Herren was the star every high school player aspires to be. The type of player who, these days, would have multiple highlight mix tapes all over YouTube and thousands of followers on Twitter.

As a senior at Durfee (Fall River, Mass.), Herren, a combo guard, averaged 27 points, nine rebounds and eight assists in 1993-94 and was subsequently named Massachusetts Player of the Year. He was also a legend on the AAU circuit and once scored 63 points in a game for the Boston Amateur Basketball Club (BABC).

He played in the McDonald’s All-American Game and went to Boston College before transferring to Fresno State. In 1999, Herren was selected by the Denver Nuggets in the second round of the NBA draft and was later traded to the Boston Celtics.

Still, off the court, addiction wasn't just destroying his life, it actually ended it.

Herren's autobiography “Basketball Junkie,” which he co-wrote with Bill Reynolds, opened with this chilling fact: “I was dead for 30 seconds."

“It was a terrible situation, there’s no way around it,” Herren said. “It was the lowest of low, but that’s why I tell it. I’m a living testament that you can turn things around even at your lowest point. When I get an email telling me I helped pull a kid back from going down the wrong path, it’s better than any NBA contract I ever had. That’s real.”

ESPN national recruiting director Paul Biancardi was a part of the coaching staff at Boston College that helped reel in Herren in 1994. Biancardi said he never saw Herren’s life taking the route that it did.

“Chris loved the game and he was so competitive and coachable, that always stood out about him,” Biancardi said. “He was such a personable kid with us, but we knew there were issues off the court. To see the path he went down was surprising in a way, but when you have issues that stay unresolved they become bigger issues and it leads to worse things. But now to see him turn it all around is special. It’s truly extraordinary. His message is relatable, so it will resonate with these younger players.”

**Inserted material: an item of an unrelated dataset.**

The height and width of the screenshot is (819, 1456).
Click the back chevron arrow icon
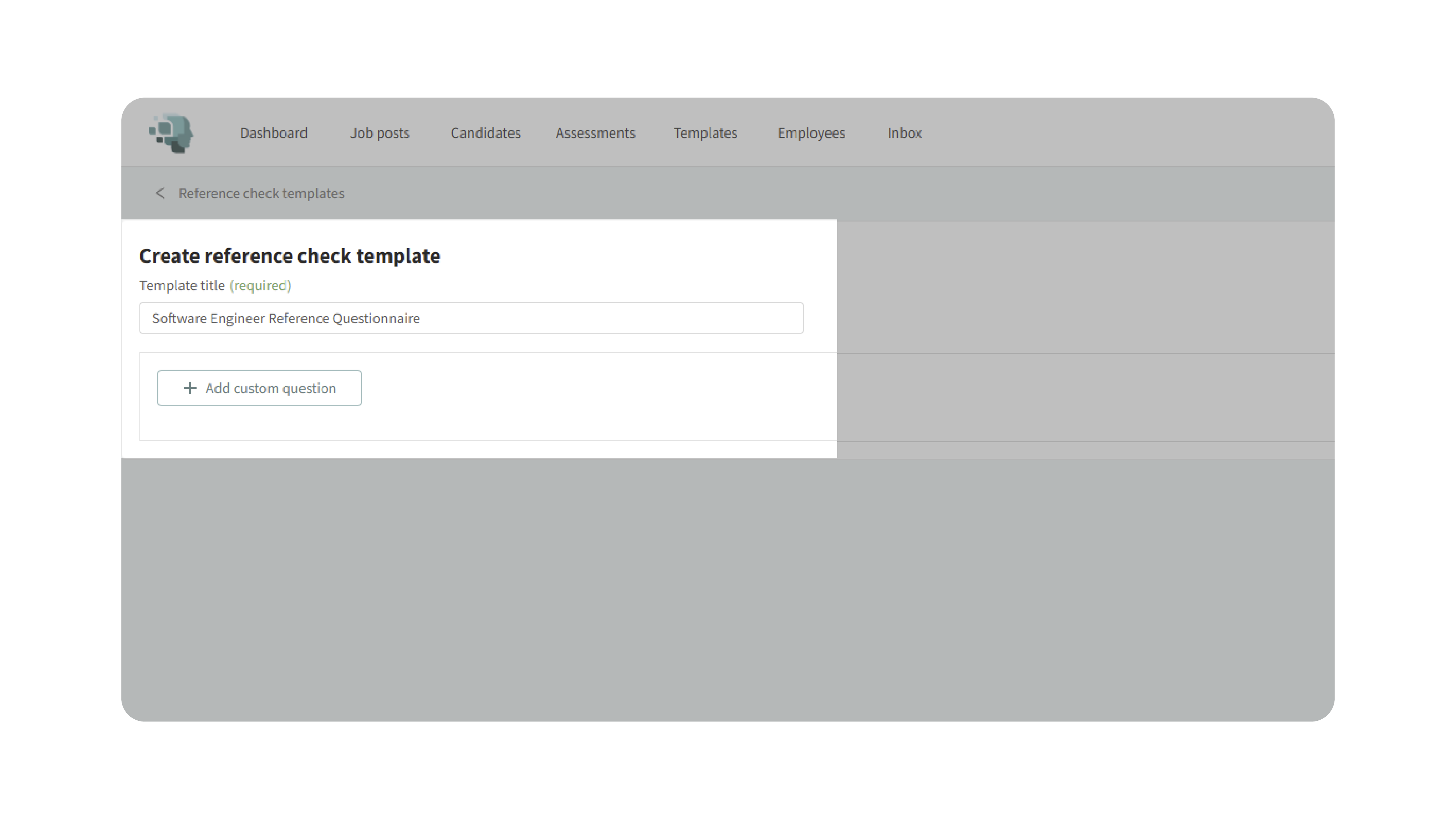(x=160, y=193)
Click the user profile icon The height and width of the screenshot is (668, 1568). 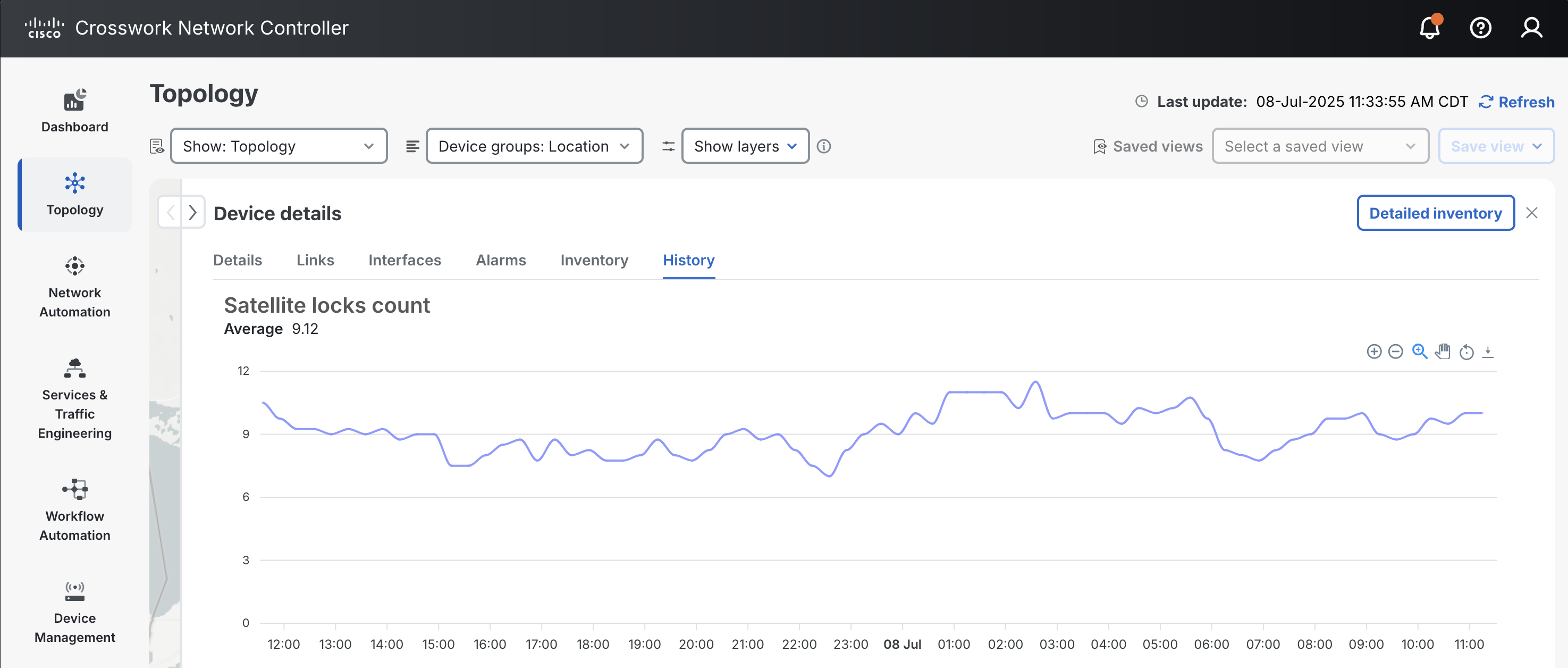[1531, 28]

Rasheed Sulaimon can vouch for Herren’s appeal. Sulaimon was front and center when Herren spoke to the Boost Mobile Elite 24 players in Los Angeles in August.

Sulaimon recalled Herren's story about how his addiction had gotten so bad that he once stood in the rain in his Celtics uniform outside the Boston Garden, waiting for his dealer just minutes before tipoff.

“That story was just so crazy,” said Sulaimon, a senior shooting guard at Strake Jesuit (Houston) who is committed to Duke. “The whole talk was a real eye-opener. He was sitting in those seats where we were and ended up making bad choices that led to his downfall. I really appreciated him sharing his story. It’s one that I’ll never forget.”

Herren's No. 1 goal is to have the same lasting impression on the masses "to keep kids on the right path," so he travels around the country speaking to high school and college players about his life. He also started The Herren Project, a nonprofit organization that pays for addicts to receive treatment.

“I just really want these kids to get it,” Herren said. “At the end of the day, there will be more drug addicts than NBA players. That’s a fact. It can go so fast. I was making half a million dollars a year, and four years later I was smoking cigarettes from public ashtrays and drinking $2 pints of vodka to get through the day.

"When you’re in that life, things can change drastically and they can change quickly. My only hope is that people’s lives are changed after seeing the documentary. I’ve been to hell, but I want to inspire people to come out of that hell.”